Note: The below makes sense only in the program is scored as characters, not as bytes.

I haven't seen this, though somebody may have posted it somewhere.

I needed to have some long literal ASCII strings in the code so somehow shortening them (as characters, not bytes) would be beneficial. After some experiments I came up with what I call the "Chinese reencoding". I call it that way because ASCII characters mostly seem to be squashed in unicode code points that represent Chinese characters. You take an ASCII string S, encode it in bytes as ASCII, and then decode it in UTF16-BE, like that:

E=S.encode().decode('utf16-be')

The resulting string is half the length. It has to be big endian, as the reverse reencoding may not work - and on most systems the shorter 'utf16' is little endian. You also may need to add a character like space if the original string has odd length, but many times this is OK. Also, for non ASCII characters this does not save length, because they result in too big unicode code points that are represented in the liong form ("\uXXXX")

In you code, use the following:

[E].encode('utf16-be').decode()

in order to get the original longer string, where [E] is the literal shortened string. This costs 29 additional characters, so the original string has to be longer than 58, obviously.

One example - below is my 12 days of Christmas (it can be shortened additionally, but let's use that as an example):

for i in range(12):print('On the %s day of Christmas\nMy true love sent to me\n%s'%('First Second Third Fourth Fifth Sixth Seventh Eighth Ninth Tenth Eleventh Twelfth'.split()[i],'\n'.join('Twelve Drummers Drumming,+Eleven Pipers Piping,+Ten Lords-a-Leaping,+Nine Ladies Dancing,+Eight Maids-a-Milking,+Seven Swans-a-Swimming,+Six Geese-a-Laying,+Five Gold Rings,+Four Calling Birds,+Three French Hens,+Two Turtle Doves, and+A Partridge in a Pear Tree.\n'.split('+')[11-i:])))

Stored data
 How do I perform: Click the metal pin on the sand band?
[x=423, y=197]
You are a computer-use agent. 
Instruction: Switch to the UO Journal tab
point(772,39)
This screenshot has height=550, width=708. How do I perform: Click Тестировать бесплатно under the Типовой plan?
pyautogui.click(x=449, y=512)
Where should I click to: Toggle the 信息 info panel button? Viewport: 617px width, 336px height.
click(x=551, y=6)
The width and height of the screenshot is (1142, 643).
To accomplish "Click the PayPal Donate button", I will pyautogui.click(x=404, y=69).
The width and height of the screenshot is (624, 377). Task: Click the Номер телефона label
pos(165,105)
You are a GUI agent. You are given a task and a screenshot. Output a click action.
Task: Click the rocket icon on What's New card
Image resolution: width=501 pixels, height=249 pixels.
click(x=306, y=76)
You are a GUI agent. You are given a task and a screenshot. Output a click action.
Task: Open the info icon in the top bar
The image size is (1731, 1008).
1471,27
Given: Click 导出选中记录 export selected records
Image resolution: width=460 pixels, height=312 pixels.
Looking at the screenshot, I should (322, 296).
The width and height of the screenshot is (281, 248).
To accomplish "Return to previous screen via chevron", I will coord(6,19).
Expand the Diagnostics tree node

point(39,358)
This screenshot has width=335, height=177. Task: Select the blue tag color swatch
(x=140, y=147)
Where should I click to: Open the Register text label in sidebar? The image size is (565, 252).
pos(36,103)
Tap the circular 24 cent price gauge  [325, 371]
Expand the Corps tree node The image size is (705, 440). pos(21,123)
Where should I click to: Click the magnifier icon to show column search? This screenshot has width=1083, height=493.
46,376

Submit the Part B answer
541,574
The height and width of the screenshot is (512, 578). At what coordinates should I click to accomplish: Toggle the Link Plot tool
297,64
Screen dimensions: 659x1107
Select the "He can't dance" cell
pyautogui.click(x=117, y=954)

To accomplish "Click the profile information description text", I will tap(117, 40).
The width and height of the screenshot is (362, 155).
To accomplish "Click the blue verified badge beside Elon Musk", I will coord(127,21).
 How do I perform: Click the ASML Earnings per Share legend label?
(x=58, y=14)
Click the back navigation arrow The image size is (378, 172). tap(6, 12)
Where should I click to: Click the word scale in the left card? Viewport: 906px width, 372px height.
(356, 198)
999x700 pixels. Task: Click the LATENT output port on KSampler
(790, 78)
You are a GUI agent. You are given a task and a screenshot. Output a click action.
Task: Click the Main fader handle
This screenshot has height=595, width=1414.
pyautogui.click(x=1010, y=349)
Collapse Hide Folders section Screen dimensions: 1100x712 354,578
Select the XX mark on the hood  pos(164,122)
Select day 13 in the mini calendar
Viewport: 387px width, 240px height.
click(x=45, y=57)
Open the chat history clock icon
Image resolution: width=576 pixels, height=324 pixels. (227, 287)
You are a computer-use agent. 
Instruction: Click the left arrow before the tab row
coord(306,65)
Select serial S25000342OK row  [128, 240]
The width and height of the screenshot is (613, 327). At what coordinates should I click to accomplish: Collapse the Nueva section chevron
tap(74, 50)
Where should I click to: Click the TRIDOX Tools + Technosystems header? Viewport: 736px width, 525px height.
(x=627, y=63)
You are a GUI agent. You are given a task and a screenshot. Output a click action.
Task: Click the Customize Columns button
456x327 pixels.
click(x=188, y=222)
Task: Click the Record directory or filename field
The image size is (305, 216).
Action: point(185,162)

Task list
• 1. In the Christmas program at the end of the tip on Chinese reencoding, which distinct functions or methods are called? List each name once.
• 2. In the tip on Chinese reencoding, why must the encoding be UTF16 big endian rather than plain 'utf16'? Answer in one to three sentences.
• 3. Continue the code-golf tip on Chinese reencoding from its last line.

Responses to the tasks
• 1. range, print, split, join

• 2. With another byte order, the reverse reencoding may not work. On most systems the shorter 'utf16' name means little endian, so the big-endian form has to be named explicitly.

• 3.
It's 477 characters long. Let's apply the "Chinese" trick to the two longer string:

r=lambda s:s.encode('utf-16be').decode();for i in range(12):print('On the %s day of Christmas\nMy true love sent to me\n%s'%(r('䙩牳琠卥捯湤⁔桩牤⁆潵牴栠䙩晴栠卩硴栠卥癥湴栠䕩杨瑨⁎楮瑨⁔敮瑨⁅汥癥湴栠呷敬晴栠').split()[i],'\n'.join(r('呷敬癥⁄牵浭敲猠䑲畭浩湧Ⱛ䕬敶敮⁐楰敲猠偩灩湧Ⱛ呥渠䱯牤猭愭䱥慰楮本⭎楮攠䱡摩敳⁄慮捩湧Ⱛ䕩杨琠䵡楤猭愭䵩汫楮本⭓敶敮⁓睡湳ⵡⵓ睩浭楮本⭓楸⁇敥獥ⵡⵌ慹楮本⭆楶攠䝯汤⁒楮杳Ⱛ䙯畲⁃慬汩湧⁂楲摳Ⱛ周牥攠䙲敮捨⁈敮猬⭔睯⁔畲瑬攠䑯癥猬\u2061湤⭁⁐慲瑲楤来\u2069渠愠健慲⁔牥攮ਠ').split('+')[11-i:])))

That's 362, including the lambda (it happens to be worth it, as it is used twice).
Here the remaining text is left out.